§ **Exercise aim**:
Return each entry below without any alteration.

==== The data ====

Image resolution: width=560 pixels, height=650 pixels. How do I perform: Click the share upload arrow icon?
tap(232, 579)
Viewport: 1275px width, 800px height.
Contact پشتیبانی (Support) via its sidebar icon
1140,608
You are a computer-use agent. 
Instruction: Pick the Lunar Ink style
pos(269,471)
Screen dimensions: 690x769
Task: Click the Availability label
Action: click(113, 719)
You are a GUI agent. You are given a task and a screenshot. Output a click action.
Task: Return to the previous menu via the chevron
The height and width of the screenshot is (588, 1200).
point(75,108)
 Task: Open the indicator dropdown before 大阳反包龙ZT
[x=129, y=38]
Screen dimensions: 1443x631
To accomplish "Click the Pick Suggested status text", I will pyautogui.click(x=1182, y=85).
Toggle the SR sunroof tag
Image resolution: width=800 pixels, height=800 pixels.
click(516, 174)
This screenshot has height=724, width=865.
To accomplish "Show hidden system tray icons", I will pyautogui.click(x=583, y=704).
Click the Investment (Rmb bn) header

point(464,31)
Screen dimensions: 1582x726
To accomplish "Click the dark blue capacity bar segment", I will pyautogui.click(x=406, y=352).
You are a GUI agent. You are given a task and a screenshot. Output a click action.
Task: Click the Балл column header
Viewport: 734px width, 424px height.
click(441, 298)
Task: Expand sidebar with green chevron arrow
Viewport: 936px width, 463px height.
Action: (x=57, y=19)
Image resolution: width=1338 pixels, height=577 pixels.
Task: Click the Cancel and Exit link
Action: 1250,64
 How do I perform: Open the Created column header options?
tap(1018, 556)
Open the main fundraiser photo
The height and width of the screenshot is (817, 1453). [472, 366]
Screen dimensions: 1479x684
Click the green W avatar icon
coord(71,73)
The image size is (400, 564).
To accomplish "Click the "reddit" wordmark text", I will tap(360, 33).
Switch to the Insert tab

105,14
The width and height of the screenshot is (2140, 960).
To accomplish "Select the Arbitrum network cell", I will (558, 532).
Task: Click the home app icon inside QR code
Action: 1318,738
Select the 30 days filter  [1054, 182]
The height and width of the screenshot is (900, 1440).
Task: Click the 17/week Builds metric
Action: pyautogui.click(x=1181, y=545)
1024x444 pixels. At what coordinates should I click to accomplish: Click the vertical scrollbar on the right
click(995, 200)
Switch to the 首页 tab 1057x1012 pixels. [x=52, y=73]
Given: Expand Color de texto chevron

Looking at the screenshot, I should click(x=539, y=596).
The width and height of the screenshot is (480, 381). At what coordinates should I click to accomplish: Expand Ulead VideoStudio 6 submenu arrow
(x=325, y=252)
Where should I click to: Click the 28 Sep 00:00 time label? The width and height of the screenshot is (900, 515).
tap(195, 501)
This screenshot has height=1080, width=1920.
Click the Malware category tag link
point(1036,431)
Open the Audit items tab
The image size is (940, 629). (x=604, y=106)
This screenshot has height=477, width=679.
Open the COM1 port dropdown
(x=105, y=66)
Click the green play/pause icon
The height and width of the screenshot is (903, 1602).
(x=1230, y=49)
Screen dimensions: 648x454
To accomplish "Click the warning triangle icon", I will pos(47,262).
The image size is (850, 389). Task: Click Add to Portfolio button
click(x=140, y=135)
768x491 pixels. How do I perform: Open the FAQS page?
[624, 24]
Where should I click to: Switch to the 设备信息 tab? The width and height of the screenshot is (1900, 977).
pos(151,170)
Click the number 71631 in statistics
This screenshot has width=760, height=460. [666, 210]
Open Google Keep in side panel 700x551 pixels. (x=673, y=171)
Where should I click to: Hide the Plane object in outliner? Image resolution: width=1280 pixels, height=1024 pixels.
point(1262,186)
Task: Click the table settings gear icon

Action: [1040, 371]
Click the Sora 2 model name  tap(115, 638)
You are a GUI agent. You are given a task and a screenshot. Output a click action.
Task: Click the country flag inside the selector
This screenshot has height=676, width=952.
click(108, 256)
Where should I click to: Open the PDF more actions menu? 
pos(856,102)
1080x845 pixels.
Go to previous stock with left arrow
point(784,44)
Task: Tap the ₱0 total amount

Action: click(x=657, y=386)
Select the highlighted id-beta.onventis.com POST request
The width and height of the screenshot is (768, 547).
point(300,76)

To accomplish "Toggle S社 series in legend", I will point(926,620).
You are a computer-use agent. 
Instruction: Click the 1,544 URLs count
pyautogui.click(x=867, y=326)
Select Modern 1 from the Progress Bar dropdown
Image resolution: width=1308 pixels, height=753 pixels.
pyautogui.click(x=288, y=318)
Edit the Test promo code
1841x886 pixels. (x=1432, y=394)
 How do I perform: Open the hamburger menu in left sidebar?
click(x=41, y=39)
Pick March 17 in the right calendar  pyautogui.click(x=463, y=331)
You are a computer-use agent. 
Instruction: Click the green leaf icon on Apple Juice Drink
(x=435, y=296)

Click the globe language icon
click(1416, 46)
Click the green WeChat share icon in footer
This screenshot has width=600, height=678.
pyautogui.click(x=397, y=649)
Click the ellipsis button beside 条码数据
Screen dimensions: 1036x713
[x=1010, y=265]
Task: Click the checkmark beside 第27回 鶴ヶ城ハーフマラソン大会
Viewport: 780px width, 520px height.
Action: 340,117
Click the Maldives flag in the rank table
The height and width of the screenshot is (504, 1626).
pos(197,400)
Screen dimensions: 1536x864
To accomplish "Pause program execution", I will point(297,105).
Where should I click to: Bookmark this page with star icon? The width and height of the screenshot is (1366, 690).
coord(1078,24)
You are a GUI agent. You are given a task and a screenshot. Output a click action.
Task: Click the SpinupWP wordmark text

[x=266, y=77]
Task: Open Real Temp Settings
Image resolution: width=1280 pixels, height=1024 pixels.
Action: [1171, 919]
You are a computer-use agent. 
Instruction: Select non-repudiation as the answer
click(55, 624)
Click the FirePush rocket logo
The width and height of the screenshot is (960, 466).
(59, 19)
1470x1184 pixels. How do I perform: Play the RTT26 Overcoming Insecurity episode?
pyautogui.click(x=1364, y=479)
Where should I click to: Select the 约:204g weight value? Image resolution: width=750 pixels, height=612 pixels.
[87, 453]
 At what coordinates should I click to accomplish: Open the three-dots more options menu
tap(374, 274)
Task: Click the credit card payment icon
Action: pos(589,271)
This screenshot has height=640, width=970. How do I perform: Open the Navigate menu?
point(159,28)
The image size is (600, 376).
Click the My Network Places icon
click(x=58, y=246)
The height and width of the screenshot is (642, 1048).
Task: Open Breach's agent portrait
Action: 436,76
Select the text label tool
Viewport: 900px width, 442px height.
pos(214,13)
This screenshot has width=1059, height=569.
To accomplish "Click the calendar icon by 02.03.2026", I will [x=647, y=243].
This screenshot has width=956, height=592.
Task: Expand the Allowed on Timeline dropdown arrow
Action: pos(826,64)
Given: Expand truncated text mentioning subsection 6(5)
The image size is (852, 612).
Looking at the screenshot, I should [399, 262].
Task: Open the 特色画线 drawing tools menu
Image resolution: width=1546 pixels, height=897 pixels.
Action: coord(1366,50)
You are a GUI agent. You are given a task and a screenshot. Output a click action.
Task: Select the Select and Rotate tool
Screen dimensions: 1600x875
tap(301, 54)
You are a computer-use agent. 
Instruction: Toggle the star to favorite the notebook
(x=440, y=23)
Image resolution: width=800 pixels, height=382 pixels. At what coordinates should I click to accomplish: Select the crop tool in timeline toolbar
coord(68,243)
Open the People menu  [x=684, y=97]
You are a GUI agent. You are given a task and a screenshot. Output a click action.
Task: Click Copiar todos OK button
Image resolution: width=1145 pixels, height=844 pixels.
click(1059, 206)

====

§ **Task response**:
Image resolution: width=560 pixels, height=650 pixels. How do I perform: Click the share upload arrow icon?
tap(232, 579)
Viewport: 1275px width, 800px height.
Contact پشتیبانی (Support) via its sidebar icon
1140,608
You are a computer-use agent. 
Instruction: Pick the Lunar Ink style
pos(269,471)
Screen dimensions: 690x769
Task: Click the Availability label
Action: click(113, 719)
You are a GUI agent. You are given a task and a screenshot. Output a click action.
Task: Return to the previous menu via the chevron
The height and width of the screenshot is (588, 1200).
point(75,108)
 Task: Open the indicator dropdown before 大阳反包龙ZT
[x=129, y=38]
Screen dimensions: 1443x631
To accomplish "Click the Pick Suggested status text", I will pyautogui.click(x=1182, y=85).
Toggle the SR sunroof tag
Image resolution: width=800 pixels, height=800 pixels.
click(516, 174)
This screenshot has height=724, width=865.
To accomplish "Show hidden system tray icons", I will pyautogui.click(x=583, y=704).
Click the Investment (Rmb bn) header

point(464,31)
Screen dimensions: 1582x726
To accomplish "Click the dark blue capacity bar segment", I will pyautogui.click(x=406, y=352).
You are a GUI agent. You are given a task and a screenshot. Output a click action.
Task: Click the Балл column header
Viewport: 734px width, 424px height.
click(441, 298)
Task: Expand sidebar with green chevron arrow
Viewport: 936px width, 463px height.
Action: (x=57, y=19)
Image resolution: width=1338 pixels, height=577 pixels.
Task: Click the Cancel and Exit link
Action: 1250,64
 How do I perform: Open the Created column header options?
tap(1018, 556)
Open the main fundraiser photo
The height and width of the screenshot is (817, 1453). [472, 366]
Screen dimensions: 1479x684
Click the green W avatar icon
coord(71,73)
The image size is (400, 564).
To accomplish "Click the "reddit" wordmark text", I will tap(360, 33).
Switch to the Insert tab

105,14
The width and height of the screenshot is (2140, 960).
To accomplish "Select the Arbitrum network cell", I will (558, 532).
Task: Click the home app icon inside QR code
Action: 1318,738
Select the 30 days filter  [1054, 182]
The height and width of the screenshot is (900, 1440).
Task: Click the 17/week Builds metric
Action: pyautogui.click(x=1181, y=545)
1024x444 pixels. At what coordinates should I click to accomplish: Click the vertical scrollbar on the right
click(995, 200)
Switch to the 首页 tab 1057x1012 pixels. [x=52, y=73]
Given: Expand Color de texto chevron

Looking at the screenshot, I should click(x=539, y=596).
The width and height of the screenshot is (480, 381). At what coordinates should I click to accomplish: Expand Ulead VideoStudio 6 submenu arrow
(x=325, y=252)
Where should I click to: Click the 28 Sep 00:00 time label? The width and height of the screenshot is (900, 515).
tap(195, 501)
This screenshot has height=1080, width=1920.
Click the Malware category tag link
point(1036,431)
Open the Audit items tab
The image size is (940, 629). (x=604, y=106)
This screenshot has height=477, width=679.
Open the COM1 port dropdown
(x=105, y=66)
Click the green play/pause icon
The height and width of the screenshot is (903, 1602).
(x=1230, y=49)
Screen dimensions: 648x454
To accomplish "Click the warning triangle icon", I will pos(47,262).
The image size is (850, 389). Task: Click Add to Portfolio button
click(x=140, y=135)
768x491 pixels. How do I perform: Open the FAQS page?
[624, 24]
Where should I click to: Switch to the 设备信息 tab? The width and height of the screenshot is (1900, 977).
pos(151,170)
Click the number 71631 in statistics
This screenshot has width=760, height=460. [666, 210]
Open Google Keep in side panel 700x551 pixels. (x=673, y=171)
Where should I click to: Hide the Plane object in outliner? Image resolution: width=1280 pixels, height=1024 pixels.
point(1262,186)
Task: Click the table settings gear icon

Action: [1040, 371]
Click the Sora 2 model name  tap(115, 638)
You are a GUI agent. You are given a task and a screenshot. Output a click action.
Task: Click the country flag inside the selector
This screenshot has height=676, width=952.
click(108, 256)
Where should I click to: Open the PDF more actions menu? 
pos(856,102)
1080x845 pixels.
Go to previous stock with left arrow
point(784,44)
Task: Tap the ₱0 total amount

Action: click(x=657, y=386)
Select the highlighted id-beta.onventis.com POST request
The width and height of the screenshot is (768, 547).
point(300,76)

To accomplish "Toggle S社 series in legend", I will point(926,620).
You are a computer-use agent. 
Instruction: Click the 1,544 URLs count
pyautogui.click(x=867, y=326)
Select Modern 1 from the Progress Bar dropdown
Image resolution: width=1308 pixels, height=753 pixels.
pyautogui.click(x=288, y=318)
Edit the Test promo code
1841x886 pixels. (x=1432, y=394)
 How do I perform: Open the hamburger menu in left sidebar?
click(x=41, y=39)
Pick March 17 in the right calendar  pyautogui.click(x=463, y=331)
You are a computer-use agent. 
Instruction: Click the green leaf icon on Apple Juice Drink
(x=435, y=296)

Click the globe language icon
click(1416, 46)
Click the green WeChat share icon in footer
This screenshot has width=600, height=678.
pyautogui.click(x=397, y=649)
Click the ellipsis button beside 条码数据
Screen dimensions: 1036x713
[x=1010, y=265]
Task: Click the checkmark beside 第27回 鶴ヶ城ハーフマラソン大会
Viewport: 780px width, 520px height.
Action: 340,117
Click the Maldives flag in the rank table
The height and width of the screenshot is (504, 1626).
pos(197,400)
Screen dimensions: 1536x864
To accomplish "Pause program execution", I will point(297,105).
Where should I click to: Bookmark this page with star icon? The width and height of the screenshot is (1366, 690).
coord(1078,24)
You are a GUI agent. You are given a task and a screenshot. Output a click action.
Task: Click the SpinupWP wordmark text

[x=266, y=77]
Task: Open Real Temp Settings
Image resolution: width=1280 pixels, height=1024 pixels.
Action: [1171, 919]
You are a computer-use agent. 
Instruction: Select non-repudiation as the answer
click(55, 624)
Click the FirePush rocket logo
The width and height of the screenshot is (960, 466).
(59, 19)
1470x1184 pixels. How do I perform: Play the RTT26 Overcoming Insecurity episode?
pyautogui.click(x=1364, y=479)
Where should I click to: Select the 约:204g weight value? Image resolution: width=750 pixels, height=612 pixels.
[87, 453]
 At what coordinates should I click to accomplish: Open the three-dots more options menu
tap(374, 274)
Task: Click the credit card payment icon
Action: pos(589,271)
This screenshot has height=640, width=970. How do I perform: Open the Navigate menu?
point(159,28)
The image size is (600, 376).
Click the My Network Places icon
click(x=58, y=246)
The height and width of the screenshot is (642, 1048).
Task: Open Breach's agent portrait
Action: 436,76
Select the text label tool
Viewport: 900px width, 442px height.
pos(214,13)
This screenshot has width=1059, height=569.
To accomplish "Click the calendar icon by 02.03.2026", I will [x=647, y=243].
This screenshot has width=956, height=592.
Task: Expand the Allowed on Timeline dropdown arrow
Action: pos(826,64)
Given: Expand truncated text mentioning subsection 6(5)
The image size is (852, 612).
Looking at the screenshot, I should [399, 262].
Task: Open the 特色画线 drawing tools menu
Image resolution: width=1546 pixels, height=897 pixels.
Action: coord(1366,50)
You are a GUI agent. You are given a task and a screenshot. Output a click action.
Task: Select the Select and Rotate tool
Screen dimensions: 1600x875
tap(301, 54)
You are a computer-use agent. 
Instruction: Toggle the star to favorite the notebook
(x=440, y=23)
Image resolution: width=800 pixels, height=382 pixels. At what coordinates should I click to accomplish: Select the crop tool in timeline toolbar
coord(68,243)
Open the People menu  [x=684, y=97]
You are a GUI agent. You are given a task and a screenshot. Output a click action.
Task: Click Copiar todos OK button
Image resolution: width=1145 pixels, height=844 pixels.
click(1059, 206)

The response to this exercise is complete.